W ten sposób uzyskuje się efekt chwilowy, a nie długotrwały, ale to nie przeszkadza. W miarę tego, jak często okazuje się, że informacje przekazywane przez media reżymowe mijają się coraz bardziej z prawdą - w końcu, prawda, jak oliwa, zawsze na wierzch wypływa - traci się zaufanie do nich i do autorów wiadomości przekazywanych przez nie. W związku z tym rośnie liczba ludzi, którzy unikają reżymowych mediów, bo przekonali się, że władza i jej rzecznicy, prasa, radio i telewizja kłamią. Wskutek tego prawdziwych komunikatów szukają w „drugim obiegu" (tajnym), albo w zagranicznych mediach. Jednak tam też nie za wiele ich znajdują, ponieważ nawet w państwach o wysoko rozwiniętej demokracji tzw. niezależne media są coraz bardziej zależne od autokratów i korporatokratów i coraz więcej nasycane fake newsami.

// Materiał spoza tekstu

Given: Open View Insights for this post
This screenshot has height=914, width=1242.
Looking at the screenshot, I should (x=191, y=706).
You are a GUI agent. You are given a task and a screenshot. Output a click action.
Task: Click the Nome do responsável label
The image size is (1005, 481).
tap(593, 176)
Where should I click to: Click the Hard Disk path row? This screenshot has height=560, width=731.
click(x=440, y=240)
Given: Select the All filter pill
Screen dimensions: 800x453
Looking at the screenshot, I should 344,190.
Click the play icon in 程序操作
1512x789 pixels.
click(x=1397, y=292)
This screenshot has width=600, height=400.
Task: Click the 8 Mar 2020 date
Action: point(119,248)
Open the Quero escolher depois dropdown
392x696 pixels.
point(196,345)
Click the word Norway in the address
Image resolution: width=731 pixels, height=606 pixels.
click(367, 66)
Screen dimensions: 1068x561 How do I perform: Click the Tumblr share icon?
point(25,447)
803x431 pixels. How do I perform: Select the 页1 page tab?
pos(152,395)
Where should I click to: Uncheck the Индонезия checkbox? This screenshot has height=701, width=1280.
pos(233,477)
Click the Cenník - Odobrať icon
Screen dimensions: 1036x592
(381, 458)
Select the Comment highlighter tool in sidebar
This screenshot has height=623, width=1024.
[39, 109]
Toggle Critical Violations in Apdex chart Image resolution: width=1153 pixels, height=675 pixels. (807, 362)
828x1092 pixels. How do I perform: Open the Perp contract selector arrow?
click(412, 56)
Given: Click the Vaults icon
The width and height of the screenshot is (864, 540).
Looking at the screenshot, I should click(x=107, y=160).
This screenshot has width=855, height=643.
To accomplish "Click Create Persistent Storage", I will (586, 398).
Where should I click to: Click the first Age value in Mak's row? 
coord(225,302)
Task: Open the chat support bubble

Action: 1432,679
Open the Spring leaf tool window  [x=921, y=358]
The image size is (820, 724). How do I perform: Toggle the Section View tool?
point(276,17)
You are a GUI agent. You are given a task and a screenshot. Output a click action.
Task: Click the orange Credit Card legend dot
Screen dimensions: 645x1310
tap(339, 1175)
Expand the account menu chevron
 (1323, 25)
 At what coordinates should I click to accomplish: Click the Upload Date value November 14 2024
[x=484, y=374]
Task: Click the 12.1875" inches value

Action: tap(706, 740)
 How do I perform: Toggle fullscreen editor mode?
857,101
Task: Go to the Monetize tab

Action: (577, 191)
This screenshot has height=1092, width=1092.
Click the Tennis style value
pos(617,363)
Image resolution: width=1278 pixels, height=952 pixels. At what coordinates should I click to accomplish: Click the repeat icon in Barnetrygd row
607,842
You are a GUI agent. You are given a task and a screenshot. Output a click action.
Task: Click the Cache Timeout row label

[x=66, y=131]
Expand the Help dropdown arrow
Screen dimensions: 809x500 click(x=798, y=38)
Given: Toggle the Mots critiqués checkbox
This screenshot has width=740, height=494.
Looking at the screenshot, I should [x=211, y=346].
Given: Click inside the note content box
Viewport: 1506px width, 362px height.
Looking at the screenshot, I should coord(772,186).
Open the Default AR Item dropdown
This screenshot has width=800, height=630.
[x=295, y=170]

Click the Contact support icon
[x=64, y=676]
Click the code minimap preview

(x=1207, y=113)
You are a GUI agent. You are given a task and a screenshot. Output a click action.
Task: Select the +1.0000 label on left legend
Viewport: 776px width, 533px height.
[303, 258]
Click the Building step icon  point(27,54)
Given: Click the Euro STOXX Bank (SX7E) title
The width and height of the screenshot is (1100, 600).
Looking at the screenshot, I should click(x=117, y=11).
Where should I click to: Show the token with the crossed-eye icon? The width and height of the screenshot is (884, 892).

Po drugie, kłamstwo przyjmuje się do wiadomości bez specjalnego wysiłku intelektualnego. Toteż mogą je przyswajać sobie ludzie miernie wykształceni. Nadawcy dbają o to, by tak je zredagować i upublicznić, by pojął je nawet najgłupszy odbiorca. Zresztą głównie do nich są one adresowane, bowiem z nich składa się większość elektoratu. Natomiast przyswojenie sobie prawdy wymaga wysiłku w zależności od sposobu przekazywania jej i wiedzy adresata. Dochodzenie do prawdy jest trudne, a i tak nigdy nie udaje się osiągnąć jej w pełni, ani absolutnie pewnie. Równie trudne jest umiejętne przekazywanie jej. Wiedzą o tym nauczyciele. Zwykle dochodzenie do prawdy wymaga sporo czasu. Zaś kłamstwo tworzy się w oka mgnieniu. Prawda na długo zapada w pamięć, w przeciwieństwie do kłamstwa, które „ma krótkie nogi", jak mówi przysłowie.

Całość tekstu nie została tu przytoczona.